From test-optional admissions to virtual learning, the pandemic has changed the higher education industry forever. But explaining the impact that COVID-19 has had on you isn’t something all college applicants need to mention in their college applications, experts say.
“The idea of every student having to write that ‘I wasn’t engaged in activities. I wasn’t able to do this specific thing I typically do outside of class.’ That’s not necessary. We recognize and understand that that is going to be the case,” Gary Clark, director of undergraduate admission at the University of California, Los Angeles, tells USA Today. “If a student has to really think too hard or really struggle to explain how, then they probably don’t need to write about it.”
TEST-OPTIONAL IS REAL
One of the major changes during the pandemic was the decision for many colleges to go test-optional in admissions. It’s a shift that many experts say may feel anxious about.
“I recognize for a lot of students, it still feels so new that they’re not sure what to do, whether or not choosing test-optional might change how their application is viewed or might be penalized if they choose to apply without a test,” Robert Springall, executive director of undergraduate admissions at Penn State, tells USA Today.
But DJ Menifee, vice president for enrollment at Susquehanna University and board director for the National Association for College Admission Counseling, says students should “be confident that if you decide to apply without scores that you’re going to be treated equitably in the process and looked at as an individual.”

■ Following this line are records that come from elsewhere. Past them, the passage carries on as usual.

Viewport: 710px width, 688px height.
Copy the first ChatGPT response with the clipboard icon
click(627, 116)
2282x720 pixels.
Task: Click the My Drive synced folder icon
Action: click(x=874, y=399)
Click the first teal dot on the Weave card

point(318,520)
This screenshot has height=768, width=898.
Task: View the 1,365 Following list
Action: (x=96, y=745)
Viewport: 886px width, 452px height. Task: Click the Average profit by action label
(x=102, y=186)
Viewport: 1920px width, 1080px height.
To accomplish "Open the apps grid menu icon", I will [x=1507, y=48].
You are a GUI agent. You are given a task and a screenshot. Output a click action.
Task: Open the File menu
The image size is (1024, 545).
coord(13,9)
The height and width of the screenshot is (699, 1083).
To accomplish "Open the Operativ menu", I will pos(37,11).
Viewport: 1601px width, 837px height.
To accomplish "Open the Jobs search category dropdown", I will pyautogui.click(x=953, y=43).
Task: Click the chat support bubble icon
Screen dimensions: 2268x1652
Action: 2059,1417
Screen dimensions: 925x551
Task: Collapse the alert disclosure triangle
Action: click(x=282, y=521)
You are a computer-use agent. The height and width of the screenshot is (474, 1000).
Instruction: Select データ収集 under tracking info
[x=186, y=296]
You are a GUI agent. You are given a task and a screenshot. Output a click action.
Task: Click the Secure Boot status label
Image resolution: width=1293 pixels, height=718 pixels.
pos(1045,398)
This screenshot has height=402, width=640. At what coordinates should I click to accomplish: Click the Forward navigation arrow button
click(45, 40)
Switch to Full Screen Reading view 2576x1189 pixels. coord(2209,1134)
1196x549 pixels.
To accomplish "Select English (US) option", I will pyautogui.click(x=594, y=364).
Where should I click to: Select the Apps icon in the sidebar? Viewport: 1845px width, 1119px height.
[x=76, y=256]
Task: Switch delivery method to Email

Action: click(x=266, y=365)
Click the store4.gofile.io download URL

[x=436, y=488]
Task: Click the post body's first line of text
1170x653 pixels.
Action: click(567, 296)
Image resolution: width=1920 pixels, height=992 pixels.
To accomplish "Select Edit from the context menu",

For many applicants, the pandemic brought on new unique responsibilities—whether it was caring for younger siblings or taking on a new job to help pay the bills. These are things that admissions officers say applicants should highlight in their applications.
“Students, especially this last year, carry some extra responsibilities, and maybe they don’t think to document them because they’re not getting a paycheck, or it’s not something that their school is sponsoring,” Springall tells USA Today.